Getting Started with R-CNN, Fast R-CNN, and Faster R-CNN

Object detection is the process of finding and classifying objects in an image. One deep learning approach, regions with convolutional neural networks (R-CNN), combines rectangular region proposals with convolutional neural network features. R-CNN is a two-stage detection algorithm. The first stage identifies a subset of regions in an image that might contain an object. The second stage classifies the object in each region.

Applications for R-CNN object detectors include:

Autonomous driving
Smart surveillance systems
Facial recognition

Computer Vision Toolbox™ provides object detectors for the R-CNN, Fast R-CNN, and Faster R-CNN algorithms.

Instance segmentation expands on object detection to provide pixel-level segmentation of individual detected objects. Computer Vision Toolbox provides layers that support a deep learning approach for instance segmentation called Mask R-CNN. For more information, see Getting Started with Mask R-CNN for Instance Segmentation.

════

▶ _Exercise description_:
Resume the R-CNN overview above from the point where it stops, and write its next few paragraphs.

════

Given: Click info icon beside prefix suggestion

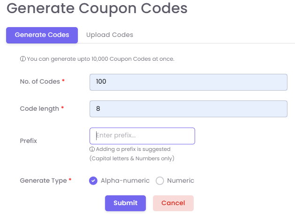Looking at the screenshot, I should pos(92,150).
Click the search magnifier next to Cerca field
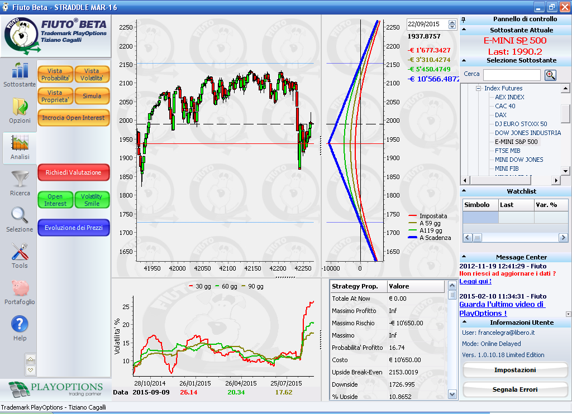The width and height of the screenshot is (572, 414). (x=550, y=75)
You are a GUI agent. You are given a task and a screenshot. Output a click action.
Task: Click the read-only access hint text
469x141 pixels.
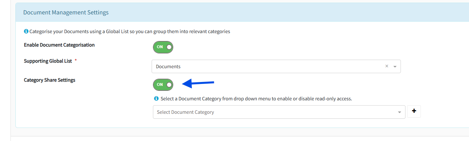pyautogui.click(x=256, y=98)
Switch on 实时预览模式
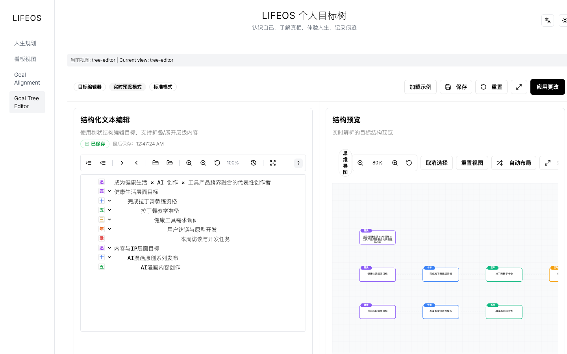 coord(127,87)
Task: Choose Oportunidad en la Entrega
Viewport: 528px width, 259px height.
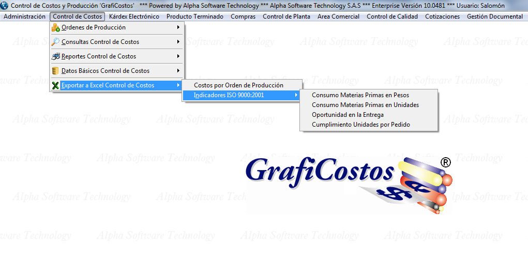Action: click(x=348, y=115)
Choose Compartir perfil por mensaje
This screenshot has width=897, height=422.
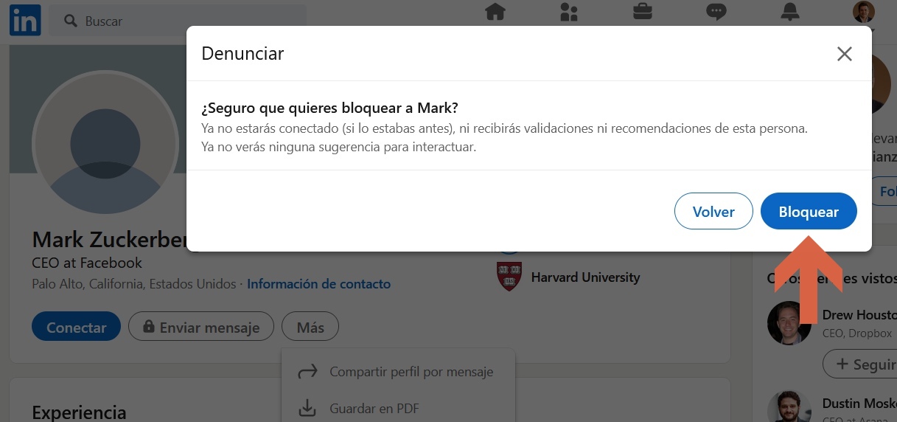click(x=398, y=372)
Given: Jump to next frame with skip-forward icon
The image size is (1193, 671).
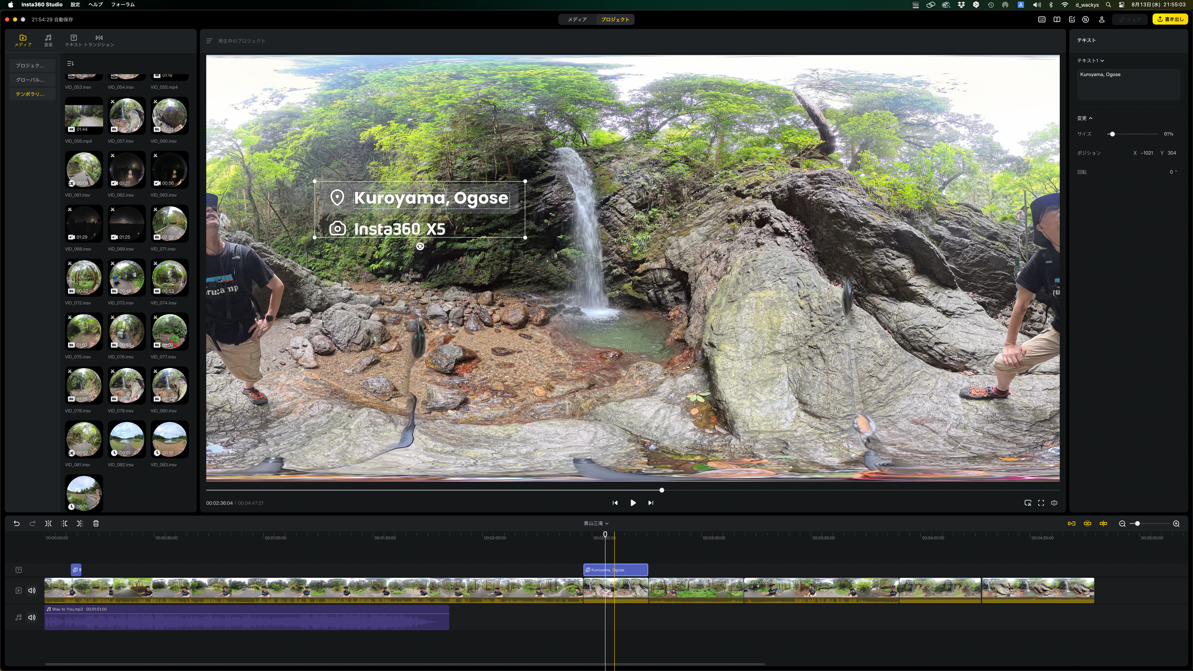Looking at the screenshot, I should pos(651,503).
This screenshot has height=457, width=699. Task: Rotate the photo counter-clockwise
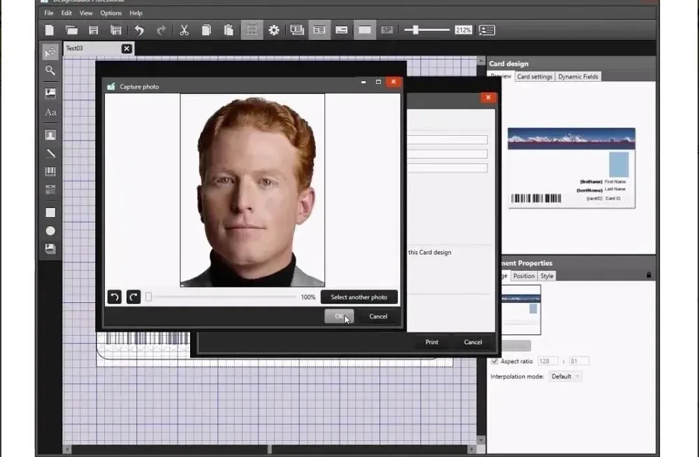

════

▶ _Written response_:
Object Detection Using R-CNN Algorithms

Models for object detection using regions with CNNs are based on the following three processes:

Find regions in the image that might contain an object. These regions are called region proposals.
Extract CNN features from the region proposals.
Classify the objects using the extracted features.

There are three variants of an R-CNN. Each variant attempts to optimize, speed up, or enhance the results of one or more of these processes.

R-CNN

The R-CNN detector [2] first generates region proposals using an algorithm such as Edge Boxes [1]. The proposal regions are cropped out of the image and resized. Then, the CNN classifies the cropped and resized regions. Finally, the region proposal bounding boxes are refined by a support vector machine (SVM) that is trained using CNN features.

Use the trainRCNNObjectDetector function to train an R-CNN object detector. The function returns an rcnnObjectDetector object that detects objects in an image.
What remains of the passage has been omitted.